◆ **DIRECTIONS FOR THIS TASK**: Please copy the rows below word for word, starting at the line with "Open chart settings gear icon" and ending with the line with "will (x=389, y=247).", both lines included.

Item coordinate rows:
-------

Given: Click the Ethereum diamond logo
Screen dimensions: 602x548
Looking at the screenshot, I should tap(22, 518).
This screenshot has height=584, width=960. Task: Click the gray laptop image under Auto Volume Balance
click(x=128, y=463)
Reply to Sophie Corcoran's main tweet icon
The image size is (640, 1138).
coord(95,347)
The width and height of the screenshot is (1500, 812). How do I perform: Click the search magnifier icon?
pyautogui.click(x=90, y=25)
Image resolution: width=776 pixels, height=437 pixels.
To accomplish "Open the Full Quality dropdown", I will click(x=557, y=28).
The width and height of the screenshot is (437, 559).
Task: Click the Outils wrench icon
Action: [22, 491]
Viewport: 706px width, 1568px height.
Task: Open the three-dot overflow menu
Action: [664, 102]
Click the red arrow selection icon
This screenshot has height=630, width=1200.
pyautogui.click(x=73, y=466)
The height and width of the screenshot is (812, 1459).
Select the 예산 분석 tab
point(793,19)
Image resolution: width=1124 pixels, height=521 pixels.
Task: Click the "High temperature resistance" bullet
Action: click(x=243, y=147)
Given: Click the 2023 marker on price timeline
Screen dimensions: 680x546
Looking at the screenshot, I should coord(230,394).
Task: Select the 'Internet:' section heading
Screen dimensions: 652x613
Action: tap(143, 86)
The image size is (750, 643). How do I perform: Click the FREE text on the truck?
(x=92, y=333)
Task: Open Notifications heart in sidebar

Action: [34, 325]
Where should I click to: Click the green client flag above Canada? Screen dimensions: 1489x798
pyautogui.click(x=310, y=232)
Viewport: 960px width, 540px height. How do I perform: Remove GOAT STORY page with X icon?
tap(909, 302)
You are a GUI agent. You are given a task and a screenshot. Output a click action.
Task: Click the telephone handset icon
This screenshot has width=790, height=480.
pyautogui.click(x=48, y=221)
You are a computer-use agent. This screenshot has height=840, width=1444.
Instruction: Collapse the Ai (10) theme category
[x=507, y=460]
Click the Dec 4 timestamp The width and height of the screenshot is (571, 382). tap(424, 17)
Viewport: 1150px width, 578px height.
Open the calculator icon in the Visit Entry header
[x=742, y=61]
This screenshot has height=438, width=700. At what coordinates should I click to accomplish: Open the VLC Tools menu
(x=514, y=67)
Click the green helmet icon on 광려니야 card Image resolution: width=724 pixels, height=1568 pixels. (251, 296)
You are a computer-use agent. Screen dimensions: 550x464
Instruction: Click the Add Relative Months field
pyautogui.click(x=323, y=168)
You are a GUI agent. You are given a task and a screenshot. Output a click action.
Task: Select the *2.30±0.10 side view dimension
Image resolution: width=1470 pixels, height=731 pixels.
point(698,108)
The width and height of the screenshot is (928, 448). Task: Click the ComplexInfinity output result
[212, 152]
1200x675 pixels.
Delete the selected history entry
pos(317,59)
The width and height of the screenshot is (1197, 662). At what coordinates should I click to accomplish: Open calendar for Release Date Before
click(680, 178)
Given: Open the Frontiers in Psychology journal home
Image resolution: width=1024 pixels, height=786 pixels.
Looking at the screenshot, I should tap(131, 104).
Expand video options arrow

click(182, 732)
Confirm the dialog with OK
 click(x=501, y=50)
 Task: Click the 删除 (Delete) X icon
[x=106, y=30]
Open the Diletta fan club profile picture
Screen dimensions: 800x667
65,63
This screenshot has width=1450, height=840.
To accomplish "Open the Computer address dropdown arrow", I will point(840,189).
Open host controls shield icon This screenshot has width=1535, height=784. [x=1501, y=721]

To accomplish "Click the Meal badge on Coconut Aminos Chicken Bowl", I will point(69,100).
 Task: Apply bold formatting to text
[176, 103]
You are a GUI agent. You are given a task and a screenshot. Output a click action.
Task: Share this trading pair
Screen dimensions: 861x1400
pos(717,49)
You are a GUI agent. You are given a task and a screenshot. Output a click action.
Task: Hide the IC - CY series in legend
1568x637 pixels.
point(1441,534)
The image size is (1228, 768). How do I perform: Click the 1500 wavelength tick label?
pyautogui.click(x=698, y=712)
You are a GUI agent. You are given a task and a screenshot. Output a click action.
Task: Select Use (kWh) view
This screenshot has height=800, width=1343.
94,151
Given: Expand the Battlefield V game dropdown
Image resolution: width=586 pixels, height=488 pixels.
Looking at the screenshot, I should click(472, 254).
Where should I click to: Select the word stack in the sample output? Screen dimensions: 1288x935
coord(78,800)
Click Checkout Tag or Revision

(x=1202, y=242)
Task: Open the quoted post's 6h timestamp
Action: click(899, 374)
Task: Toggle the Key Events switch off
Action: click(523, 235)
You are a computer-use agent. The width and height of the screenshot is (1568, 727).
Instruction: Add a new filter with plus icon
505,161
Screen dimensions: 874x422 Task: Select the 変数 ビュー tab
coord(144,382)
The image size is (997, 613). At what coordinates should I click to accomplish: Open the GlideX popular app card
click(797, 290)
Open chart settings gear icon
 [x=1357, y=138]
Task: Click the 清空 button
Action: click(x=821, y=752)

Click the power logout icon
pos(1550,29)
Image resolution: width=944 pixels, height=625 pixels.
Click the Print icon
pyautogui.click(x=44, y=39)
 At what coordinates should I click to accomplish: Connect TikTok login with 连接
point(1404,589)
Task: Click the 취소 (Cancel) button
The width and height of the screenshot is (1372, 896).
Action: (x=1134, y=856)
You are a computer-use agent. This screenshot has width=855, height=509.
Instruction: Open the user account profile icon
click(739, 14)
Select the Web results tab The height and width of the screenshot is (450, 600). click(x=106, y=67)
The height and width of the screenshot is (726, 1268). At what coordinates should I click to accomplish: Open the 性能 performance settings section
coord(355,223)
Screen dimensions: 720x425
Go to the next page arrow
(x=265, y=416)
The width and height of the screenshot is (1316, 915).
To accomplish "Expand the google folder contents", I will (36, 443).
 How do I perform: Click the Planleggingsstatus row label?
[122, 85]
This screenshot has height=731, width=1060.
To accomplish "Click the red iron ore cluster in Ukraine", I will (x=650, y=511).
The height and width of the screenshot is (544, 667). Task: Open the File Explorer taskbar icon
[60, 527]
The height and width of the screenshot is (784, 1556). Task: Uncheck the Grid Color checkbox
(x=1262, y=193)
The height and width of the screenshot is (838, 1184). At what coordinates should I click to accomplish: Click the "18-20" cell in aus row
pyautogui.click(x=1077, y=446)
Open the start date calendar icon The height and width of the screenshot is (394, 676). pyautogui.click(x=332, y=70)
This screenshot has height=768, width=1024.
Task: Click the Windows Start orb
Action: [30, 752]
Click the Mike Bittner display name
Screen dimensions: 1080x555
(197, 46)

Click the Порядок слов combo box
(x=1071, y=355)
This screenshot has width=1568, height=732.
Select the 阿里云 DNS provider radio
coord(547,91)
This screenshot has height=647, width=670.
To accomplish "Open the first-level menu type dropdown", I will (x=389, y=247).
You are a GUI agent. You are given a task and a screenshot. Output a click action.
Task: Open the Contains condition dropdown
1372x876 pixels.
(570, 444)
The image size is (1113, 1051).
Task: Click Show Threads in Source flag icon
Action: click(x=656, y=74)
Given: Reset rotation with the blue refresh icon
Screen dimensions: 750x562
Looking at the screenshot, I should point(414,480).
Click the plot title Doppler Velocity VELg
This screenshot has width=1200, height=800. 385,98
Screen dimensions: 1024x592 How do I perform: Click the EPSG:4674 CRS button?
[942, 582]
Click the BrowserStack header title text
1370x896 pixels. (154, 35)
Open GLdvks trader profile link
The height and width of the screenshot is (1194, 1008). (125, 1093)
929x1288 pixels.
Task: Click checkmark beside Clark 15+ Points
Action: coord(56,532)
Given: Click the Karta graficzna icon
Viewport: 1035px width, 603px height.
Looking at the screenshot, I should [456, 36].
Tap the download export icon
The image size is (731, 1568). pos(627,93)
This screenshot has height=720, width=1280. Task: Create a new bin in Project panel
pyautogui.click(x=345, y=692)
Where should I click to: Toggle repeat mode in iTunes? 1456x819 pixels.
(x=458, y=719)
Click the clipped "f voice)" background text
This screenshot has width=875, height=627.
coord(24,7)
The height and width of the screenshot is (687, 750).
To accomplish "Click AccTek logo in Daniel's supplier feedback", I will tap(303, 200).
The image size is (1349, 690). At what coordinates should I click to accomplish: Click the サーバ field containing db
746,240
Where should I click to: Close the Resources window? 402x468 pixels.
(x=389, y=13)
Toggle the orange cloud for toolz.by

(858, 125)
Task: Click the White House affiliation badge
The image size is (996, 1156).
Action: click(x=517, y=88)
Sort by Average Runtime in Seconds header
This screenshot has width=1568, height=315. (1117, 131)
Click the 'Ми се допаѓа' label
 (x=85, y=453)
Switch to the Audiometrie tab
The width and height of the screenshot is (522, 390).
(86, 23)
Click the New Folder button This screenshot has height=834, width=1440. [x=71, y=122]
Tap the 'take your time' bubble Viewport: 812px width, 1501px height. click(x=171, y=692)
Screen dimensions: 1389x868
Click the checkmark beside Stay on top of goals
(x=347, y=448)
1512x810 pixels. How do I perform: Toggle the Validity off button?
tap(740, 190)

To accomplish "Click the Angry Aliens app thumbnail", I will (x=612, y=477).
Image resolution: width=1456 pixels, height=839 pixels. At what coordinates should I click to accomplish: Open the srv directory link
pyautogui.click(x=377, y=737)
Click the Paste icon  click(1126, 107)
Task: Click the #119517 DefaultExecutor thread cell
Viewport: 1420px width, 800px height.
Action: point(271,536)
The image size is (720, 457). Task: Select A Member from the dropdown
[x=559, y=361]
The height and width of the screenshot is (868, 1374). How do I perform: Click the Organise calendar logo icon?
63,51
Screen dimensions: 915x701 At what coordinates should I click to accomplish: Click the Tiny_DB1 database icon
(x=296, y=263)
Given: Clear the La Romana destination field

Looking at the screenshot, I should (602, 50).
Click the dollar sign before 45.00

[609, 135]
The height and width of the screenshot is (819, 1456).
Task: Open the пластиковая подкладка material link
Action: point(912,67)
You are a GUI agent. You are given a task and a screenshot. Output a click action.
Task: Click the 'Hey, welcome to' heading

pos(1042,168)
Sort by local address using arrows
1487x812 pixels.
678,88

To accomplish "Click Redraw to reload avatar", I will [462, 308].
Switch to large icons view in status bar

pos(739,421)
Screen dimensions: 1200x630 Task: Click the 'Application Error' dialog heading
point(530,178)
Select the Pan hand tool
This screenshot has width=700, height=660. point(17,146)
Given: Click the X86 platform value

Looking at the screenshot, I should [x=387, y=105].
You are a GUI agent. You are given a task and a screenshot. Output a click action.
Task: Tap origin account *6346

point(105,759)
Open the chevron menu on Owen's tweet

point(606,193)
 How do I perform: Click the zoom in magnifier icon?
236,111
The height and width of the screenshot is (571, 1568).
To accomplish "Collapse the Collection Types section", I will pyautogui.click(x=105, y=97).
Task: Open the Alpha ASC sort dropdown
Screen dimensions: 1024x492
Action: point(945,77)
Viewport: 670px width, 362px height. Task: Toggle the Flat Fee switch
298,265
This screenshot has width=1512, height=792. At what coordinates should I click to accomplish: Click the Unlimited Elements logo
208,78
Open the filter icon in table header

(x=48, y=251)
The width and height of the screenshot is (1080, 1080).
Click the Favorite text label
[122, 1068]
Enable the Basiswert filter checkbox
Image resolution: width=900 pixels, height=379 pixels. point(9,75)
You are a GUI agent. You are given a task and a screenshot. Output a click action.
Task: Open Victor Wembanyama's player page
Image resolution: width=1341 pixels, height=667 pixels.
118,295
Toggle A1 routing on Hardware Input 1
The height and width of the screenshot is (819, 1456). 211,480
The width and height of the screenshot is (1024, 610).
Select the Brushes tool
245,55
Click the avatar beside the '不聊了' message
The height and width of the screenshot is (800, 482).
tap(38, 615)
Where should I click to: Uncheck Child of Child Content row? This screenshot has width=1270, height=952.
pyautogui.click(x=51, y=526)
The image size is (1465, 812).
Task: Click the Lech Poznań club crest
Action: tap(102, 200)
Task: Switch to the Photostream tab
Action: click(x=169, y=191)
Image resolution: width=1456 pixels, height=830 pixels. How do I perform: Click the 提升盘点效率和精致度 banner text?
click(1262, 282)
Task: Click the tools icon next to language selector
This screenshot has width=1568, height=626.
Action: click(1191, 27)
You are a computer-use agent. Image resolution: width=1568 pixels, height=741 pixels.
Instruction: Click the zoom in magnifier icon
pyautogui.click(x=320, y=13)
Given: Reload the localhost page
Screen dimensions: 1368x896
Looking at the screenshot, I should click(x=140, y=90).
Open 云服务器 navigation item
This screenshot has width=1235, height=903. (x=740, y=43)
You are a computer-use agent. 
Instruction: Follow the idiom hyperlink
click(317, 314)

-------

◆ **TASK OUTPUT**:
Open chart settings gear icon
 [x=1357, y=138]
Task: Click the 清空 button
Action: click(x=821, y=752)

Click the power logout icon
pos(1550,29)
Image resolution: width=944 pixels, height=625 pixels.
Click the Print icon
pyautogui.click(x=44, y=39)
 At what coordinates should I click to accomplish: Connect TikTok login with 连接
point(1404,589)
Task: Click the 취소 (Cancel) button
The width and height of the screenshot is (1372, 896).
Action: (x=1134, y=856)
You are a computer-use agent. This screenshot has width=855, height=509.
Instruction: Open the user account profile icon
click(739, 14)
Select the Web results tab The height and width of the screenshot is (450, 600). click(x=106, y=67)
The height and width of the screenshot is (726, 1268). At what coordinates should I click to accomplish: Open the 性能 performance settings section
coord(355,223)
Screen dimensions: 720x425
Go to the next page arrow
(x=265, y=416)
The width and height of the screenshot is (1316, 915).
To accomplish "Expand the google folder contents", I will (36, 443).
 How do I perform: Click the Planleggingsstatus row label?
[122, 85]
This screenshot has height=731, width=1060.
To accomplish "Click the red iron ore cluster in Ukraine", I will (x=650, y=511).
The height and width of the screenshot is (544, 667). Task: Open the File Explorer taskbar icon
[60, 527]
The height and width of the screenshot is (784, 1556). Task: Uncheck the Grid Color checkbox
(x=1262, y=193)
The height and width of the screenshot is (838, 1184). At what coordinates should I click to accomplish: Click the "18-20" cell in aus row
pyautogui.click(x=1077, y=446)
Open the start date calendar icon The height and width of the screenshot is (394, 676). pyautogui.click(x=332, y=70)
This screenshot has height=768, width=1024.
Task: Click the Windows Start orb
Action: [30, 752]
Click the Mike Bittner display name
Screen dimensions: 1080x555
(197, 46)

Click the Порядок слов combo box
(x=1071, y=355)
This screenshot has width=1568, height=732.
Select the 阿里云 DNS provider radio
coord(547,91)
This screenshot has height=647, width=670.
To accomplish "Open the first-level menu type dropdown", I will (x=389, y=247).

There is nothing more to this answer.